--- TEXT SEGMENT ---
+ + + + +

# How do shutter speed, ISO and aperture work together to control exposure?

When shooting in natural or ambient artificial light (without flash, basically), how do light, shutter speed, ISO and aperture work together to control exposure?

To create a sort of analogy, let's consider a final, perfectly exposed photograph to be 100 litres of collected water, our camera, is the rainforest, and our camera's sensor, is a bunch of small buckets. We're going to play god here so we can control the environment (our camera) manually, and try to collect the rain using our buckets.

Now, we have several variables here with respect to how we will collect 100 litres of rainwater. It depends how heavily it is raining, how much rain will get down past the rainforest canopy, how long it is raining, and how many buckets we place on the ground. These are all analogous to parts of our camera.

How heavy the rain falls is analogous to how bright the scene you want to photograph is.

How long the rain falls is analogous to the shutter speed.

How many trees block the rain from reaching the forest floor is analogous to aperture.

How many buckets we place on the ground is analogous to the camera's ISO.

So let's consider placing 100 buckets on the forest floor (ISO 100), having a very dense canopy (f/16), and very light rain (a very dark scene). For us to collect that 100 litres of water, we would need to wait a very long time. For the purposes of this analogy, let's say 2 hours (a very long shutter speed in a dark scene). Now if we want to reduce the amount of time it takes to collect the water (because who has 2 hours to spare?), we can do a few different things:

1. Add more buckets to the forest floor (increase the ISO)
2. Remove some of the tree branches from the forest canopy (increase the aperture size, or lower the f-stop)
3. Play God, and make it rain harder (introduce more light to the scene)

Now, if we choose one of these options and try to collect that 100 litres again, we can be done in maybe 1 hour instead of 2, or if we combine all three of these options, it could be finished in as little as 15 minutes. The trick is striking the balance that is right for what you want and what the scene needs.

+ + + + +

--- STATED GOAL ---
Reproduce the passage from the exposure analogy text from "So let's consider" up to and including "(increase the ISO)". The lines after this point can be set aside.

--- INFORMATION PROVIDED ---
+ + + + +

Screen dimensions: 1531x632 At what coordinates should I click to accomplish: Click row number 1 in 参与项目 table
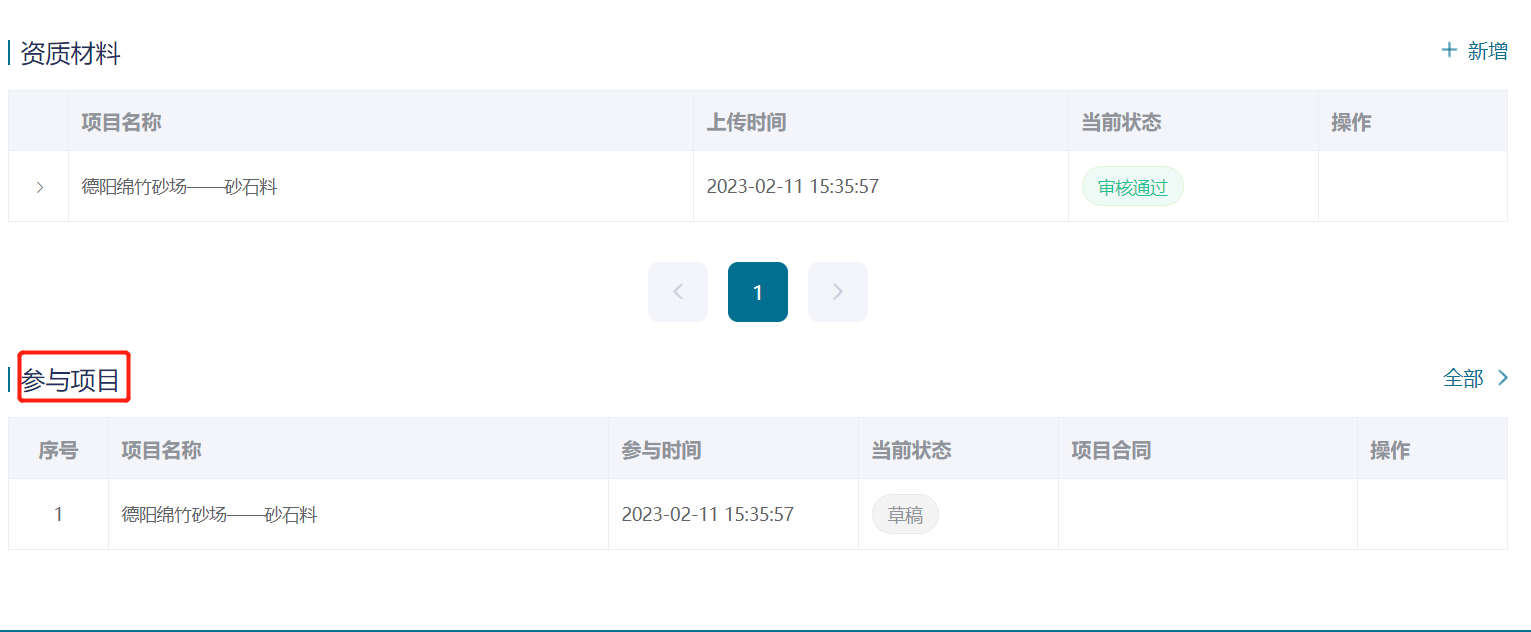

+ + + + +

--- SOLVED EXERCISE ---
So let's consider placing 100 buckets on the forest floor (ISO 100), having a very dense canopy (f/16), and very light rain (a very dark scene). For us to collect that 100 litres of water, we would need to wait a very long time. For the purposes of this analogy, let's say 2 hours (a very long shutter speed in a dark scene). Now if we want to reduce the amount of time it takes to collect the water (because who has 2 hours to spare?), we can do a few different things:

1. Add more buckets to the forest floor (increase the ISO)